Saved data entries
-- Opening Marker --

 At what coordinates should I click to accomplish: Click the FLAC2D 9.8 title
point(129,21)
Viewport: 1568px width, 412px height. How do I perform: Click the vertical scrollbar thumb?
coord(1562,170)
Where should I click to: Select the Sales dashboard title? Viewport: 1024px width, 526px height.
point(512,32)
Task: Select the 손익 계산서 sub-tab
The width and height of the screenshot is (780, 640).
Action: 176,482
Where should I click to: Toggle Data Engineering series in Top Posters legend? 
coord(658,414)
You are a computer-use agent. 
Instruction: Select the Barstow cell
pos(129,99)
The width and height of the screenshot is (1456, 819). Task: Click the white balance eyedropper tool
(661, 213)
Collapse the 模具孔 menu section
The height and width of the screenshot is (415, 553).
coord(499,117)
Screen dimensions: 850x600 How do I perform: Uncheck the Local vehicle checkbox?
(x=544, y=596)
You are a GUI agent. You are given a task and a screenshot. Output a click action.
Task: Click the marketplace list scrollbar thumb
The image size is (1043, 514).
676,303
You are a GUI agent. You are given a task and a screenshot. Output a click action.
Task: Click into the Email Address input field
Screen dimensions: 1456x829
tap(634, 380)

-- Closing Marker --

Task statement:
Your answer must be the lines from the one containing "Screen dimensions: 850x600" through the last line of the entries, copied exactly, with no other lines.

Solution to this problem:
Screen dimensions: 850x600 How do I perform: Uncheck the Local vehicle checkbox?
(x=544, y=596)
You are a GUI agent. You are given a task and a screenshot. Output a click action.
Task: Click the marketplace list scrollbar thumb
The image size is (1043, 514).
676,303
You are a GUI agent. You are given a task and a screenshot. Output a click action.
Task: Click into the Email Address input field
Screen dimensions: 1456x829
tap(634, 380)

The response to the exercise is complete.